[pacman-dev] makepkg: do not count hard links multiple times when calculating pkg size

Message ID 20191027074146.1833127-1-eschwartz@archlinux.org
State Accepted, archived
Headers show
Series [pacman-dev] makepkg: do not count hard links multiple times when calculating pkg size | expand

Commit Message

Eli Schwartz Oct. 27, 2019, 7:41 a.m.

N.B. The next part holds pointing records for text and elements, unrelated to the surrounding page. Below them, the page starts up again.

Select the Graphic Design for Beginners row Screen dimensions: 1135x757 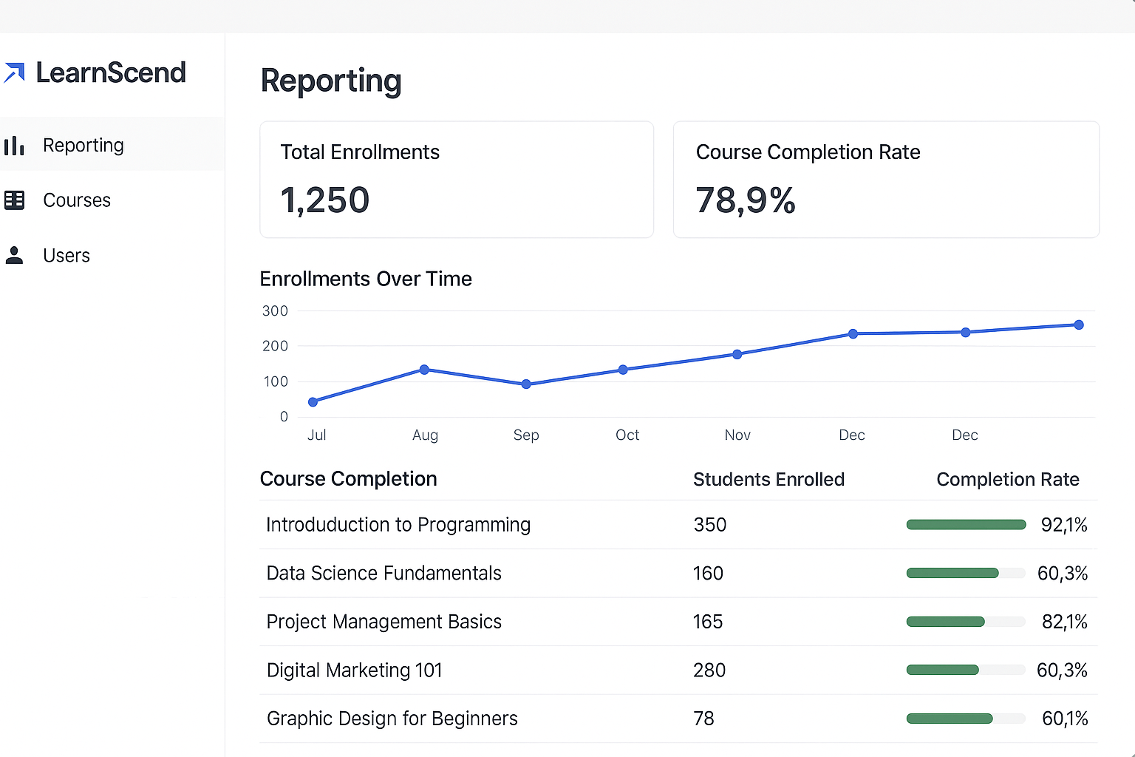(392, 718)
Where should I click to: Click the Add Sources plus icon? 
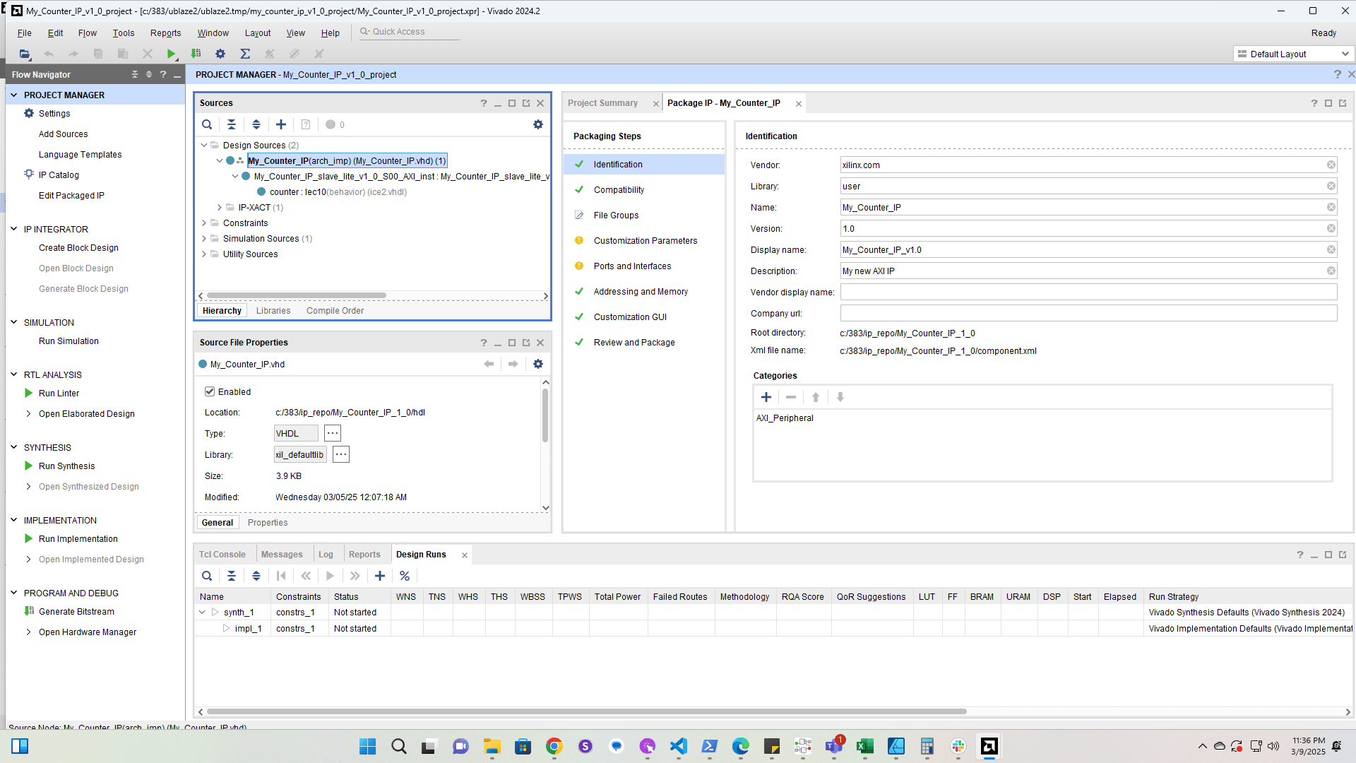tap(281, 124)
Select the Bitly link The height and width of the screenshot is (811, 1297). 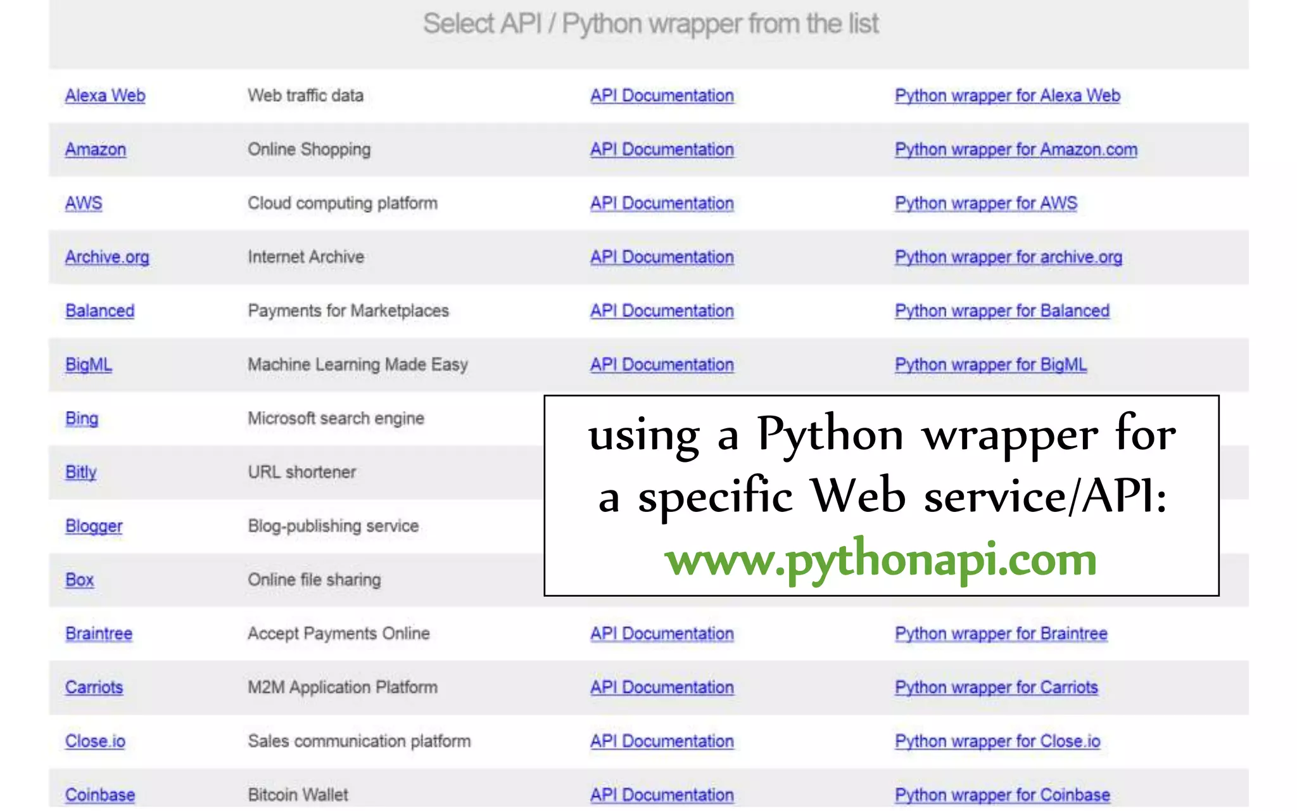81,473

UTC
Exclude files with hardlinks when cat'ing all the files, and do a second
run to look at each file with hardlinks, keep track of the ones we've
already operated on, and only cat each inode once. Then use "wc -c" to get
the size of all (deduplicated) files the same way we were already doing.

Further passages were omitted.